From Antifragile:
Squeezes are exacerbated by size. When one is large, one becomes vulnerable to some errors, particularly horrendous squeezes. The squeezes become nonlinearly costlier as size increases.
In spite of what is studied in business schools concerning “economies of scale,” size hurts you at times of stress; it is not a good idea to be large during difficult times. Some economists have been wondering why mergers of corporations do not appear to play out. The combined unit is now much larger, hence more powerful, and according to the theories of economies of scale, it should be more “efficient.” But the numbers show, at best, no gain from such increase in size—that was already true in 1978, when Richard Roll voiced the “hubris hypothesis,” finding it irrational for companies to engage in mergers given their poor historical record. Recent data, more than three decades later, still confirm both the poor record of mergers and the same hubris as managers seem to ignore the bad economic aspect of the transaction. There appears to be something about size that is harmful to corporations.

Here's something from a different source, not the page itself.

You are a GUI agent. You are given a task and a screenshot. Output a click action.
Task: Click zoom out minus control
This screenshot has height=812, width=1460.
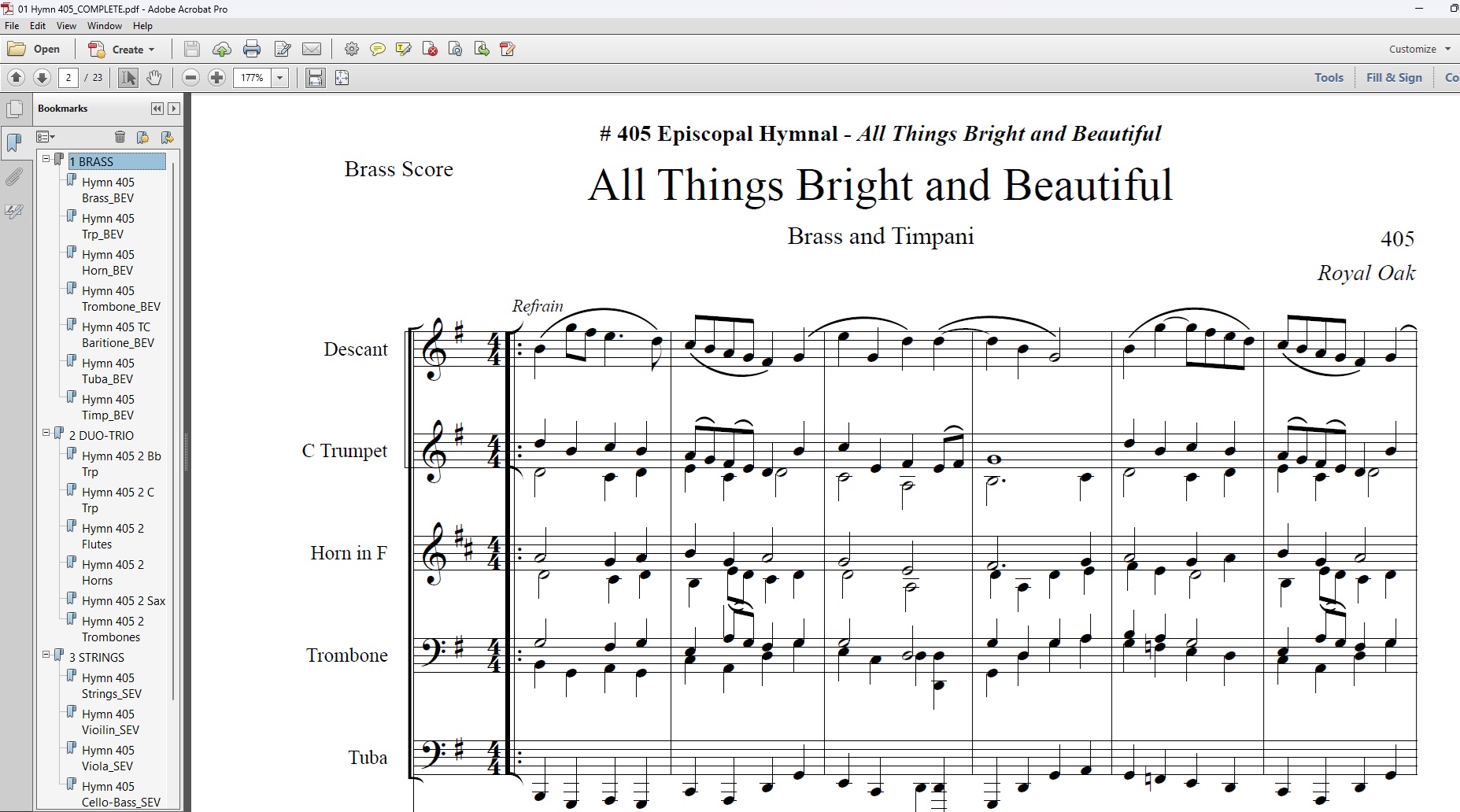190,77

As with the idea of having elephants as pets, squeezes are much, much more expensive (relative to size) for large corporations. The gains from size are visible but the risks are hidden, and some concealed risks seem to bring frailties into the companies.
Large animals, such as elephants, boa constrictors, mammoths, and other animals of size tend to become rapidly extinct. Aside from the squeeze when resources are tight, there are mechanical considerations. Large animals are more fragile to shocks than small ones—again, stone and pebbles. Jared Diamond, always ahead of others, figured out such vulnerability in a paper called “Why Cats Have Nine Lives.” If you throw a cat or a mouse from an elevation of several times their height, they will typically manage to survive. Elephants, by comparison, break limbs very easily.